Conditional models - Continuous RVs
The conditional behavior of \(Y\) given that we observe \(X=x\) is described by the conditional pdf \[f_{Y|X=x}(y|x)\] where
- \(f_{Y|X=x}(y|x) \ge 0\) for all \(x,y\)
- \(\int f_{Y|X=x}(y|x) dy = 1\)
- \(f_{Y|X=x}(y|x)\) measures the conditional density, NOT probability, at \(y\)
- Given the joint & marginal behaviors of \(X\) & \(Y\), we can find their conditional behaviors: \[\begin{split} f_{Y|X=x}(y|x) & = \frac{f_{X,Y}(x,y)}{f_X(x)} \end{split}\]
\(X\) and \(Y\) are independent if and only if \[\begin{split} f_{Y|X=x}(y|x) & = f_Y(y) \\ f_{X,Y}(x,y) & = f_X(x)f_Y(y) \\ \end{split}\]
NOTE: These statements are equivalent. You only need to check one of them!
19.2 Exercises
- Joint
- Prove that \(f_{X,Y}(x,y) = 2x\) for \(0 \le x \le 1, \; 0 \le y \le 1\) is a valid joint pdf.
- Use the joint pdf to calculate the probability that, in a given week, both A and B spend less than 50% of their time on task.
Solution
\(f_{X,Y}(x,y) \ge 0\)
\(\int_0^1\int_0^1 2x dxdy = \int_0^1 1 dy = 1\)- \(\int_0^{0.5}\int_0^{0.5} 2x dxdy = \int_0^{0.5} 0.25 dy = 0.125\)
Marginal
Derive the marginal pdfs of \(X\) and \(Y\), \(f_X(x)\) and \(f_Y(y)\), from the joint pdf \(f_{X,Y}(x,y) = 2x\) for \(0 \le x \le 1, \; 0 \le y \le 1\). These are plotted below:
Solution
\[\begin{split} f_X(x) & = \int_0^1 2x dy = 2x \int_0^1 1 dy = 2x \\ f_Y(y) & = \int_0^1 2x dx = 1 \\ \end{split}\]
Conditional
Some conditional intuition is provided in the plots below.Derive and sketch the conditional pdf of \(X\) given \(Y=0.5\), \(f_{X|Y=0.5}(x|y=0.5)\).
For any given \(y\), derive and sketch the conditional pdf of \(X\) given \(Y=y\), \(f_{X|Y=y}(x|y)\).
Are \(X\) and \(Y\) independent RVs? Explain.
Solution
.
\[\begin{split} f_{X|Y=0.5}(x|y=0.5) & = \frac{f_{X,Y}(x,0.5)}{f_Y(0.5)}\\ & = \frac{2x}{1}\\ & = 2x \\ \end{split}\].
\[\begin{split} f_{X|Y=y}(x|y) & = \frac{f_{X,Y}(x,y)}{f_Y(y)}\\ & = \frac{2x}{1}\\ & = 2x \\ \end{split}\]Yes. \(f_{X|Y}(x|y) = f_X(x)\).
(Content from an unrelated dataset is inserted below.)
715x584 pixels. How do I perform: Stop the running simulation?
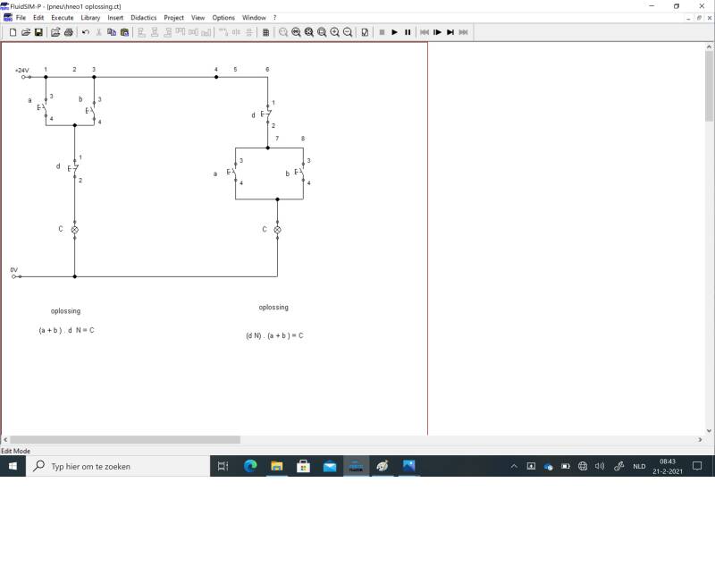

Info about \(Y\) doesn’t change our understanding of \(X\).
- Independence
Are \(X\) and \(Y\) independent?- \(f_{X,Y}(x,y) = 6e^{-2x-3y}\) for \(x,y>0\)
- \(f_{X,Y}(x,y) = 1\) for \(x \in (0,1)\) and \(y \in (0,1)\)
- \(f_{X,Y}(x,y) = 1\) for \(0 < y < x < \sqrt{2}\)
Solution
- Yes. \(f_{X,Y}(x,y) = 6e^{-2x-3y} = 2e^{-2x} * 3e^{-3y} = f_X(x)f_Y(y)\)
- Yes. \(f_{X,Y}(x,y) = 1 = 1*1 = f_X(x)f_Y(y)\)
- No. The fact that the possible values of \(X\) are constrained by the values of \(Y\) tells us that information about \(Y\) will certainly change our understanding of \(X\).